In the text, it is written that "video information density is much lower than that of images". Explain this statement. Intuitively, one would expect to find more information in a video that is technically a sequence of images.
Why is the "Clip Length" cell in the "HMDB-51" row not defined in Tab 4.2?
The author did not use the same parameters of pre-training epochs as in the original paper. Why? How long did the process take? Was it not possible to measure due to time limitations? Does this fact not affect the results? The method might be designed to work well assuming the same settings as the original authors described. Are the results still meaningful even with the low number of epochs and one single dataset?
The measurements use "accuracy" as the main metric. How exactly is it defined?
Can you comment on the review? Were auxiliary scripts a part of your thesis?

Language of thesis

English

Faculty

Fakulta informačních technologií

Department

Department of Computer Graphics and Multimedia

Study programme

Master of Information Technology (MIT-EN)

Composition of Committee

prof. Ing. Adam Herout, Ph.D. (předseda)
prof. Dr. Ing. Pavel Zemčík, dr. h. c. (místopředseda)
doc. RNDr. Milan Češka, Ph.D. (člen)
Ing. David Bařina, Ph.D. (člen)
doc. Ing. Vítězslav Beran, Ph.D. (člen)
Ing. Tomáš Milet, Ph.D. (člen)

Supervisor’s report
prof. Dr. Ing. Pavel Zemčík, dr. h. c.

Overall, I believe that the work is solid. The work could have been further improved with more extensive experiments and perhaps more new results, but it still met expectations and the student managed, after a series of experiments with alternating results, to successfully modify the algorithm and evaluate its results. Therefore, I give it an overall grade of good (C).

Evaluation criteria	Verbal classification
Informace k zadání	The assignment was, I believe, quite challenging. It concerned algorithms of video processing with a focus on tracking. The reason for the difficulty of the assignment was that it required extensive study of scientific publications, obtaining sources and experimenting with them somewhat beyond the standard. I believe that the student completed the task and achieved good experimental results. It is true that the scope of experimental work and algorithm modifications could have been wider, but I am still quite satisfied with the results, as they could serve as a basis for the future and even for publishable experimental work.
Aktivita při dokončování	The work was only completed just before submission, which is slightly unfortunate, because the experimental part could have been more extensive and the text of the work could have been corrected at the last minute and would benefit from more extensive corrections.
Publikační činnost, ocenění	N/A
Práce s literaturou	The student worked with the literature proactively and sought literature and other resources far beyond the recommendations.
Aktivita během řešení, konzultace, komunikace	The student was quite active in solving the work. At first she attended consultations regularly, then the intensity of consultations decreased, although I believe that the student was continuously working on the work, then consultations renewed before the end of the semester. She was always prepared.
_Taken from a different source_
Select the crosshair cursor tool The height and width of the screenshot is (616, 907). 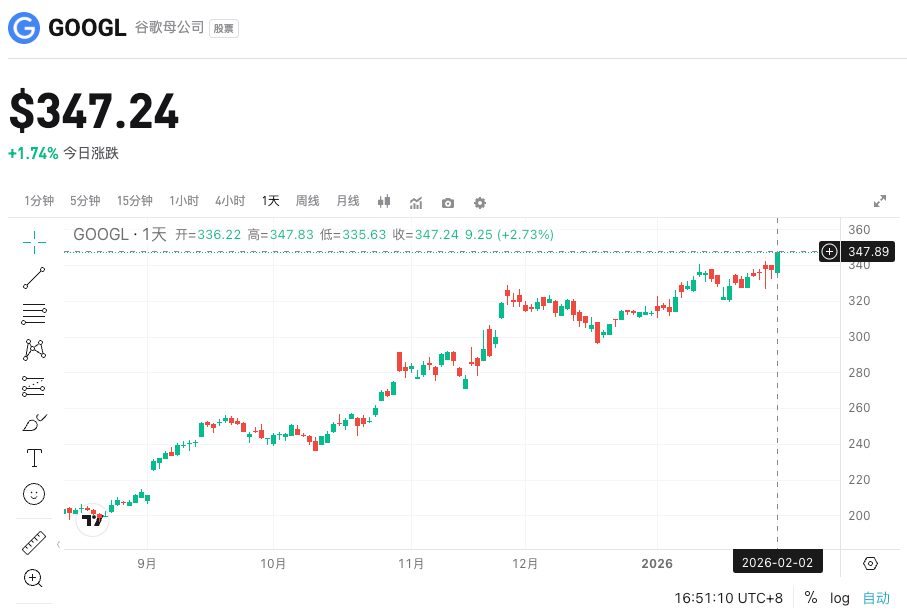click(34, 240)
Points proposed by supervisor: 70

Grade proposed by supervisor: C

Reviewer’s report
Ing. Tomáš Chlubna, Ph.D.

The work is interesting from a research point of view, however, the amount of implementational work is far below the average level of master's thesis. The text contains several non-critical formal issues and the description of the author's contribution is very short.

The research on state-of-the-art is thorough and the author apparently gained an excellent understanding of the baseline method used in this thesis. The design of the experiment is also interesting. The results show that the proposed extension does not lead to a significant improvement. However, this is not a problem since this thesis is an experimental attempt and reveals interesting conclusions nonetheless. The main issue is that the proposed extension is very simple. The thesis describes several future-work improvements. At least these should have been present in the current work to make it more solid. The training process and experimental evaluation of the method probably took a lot of time, however, that does not justify the low quality of the original contribution.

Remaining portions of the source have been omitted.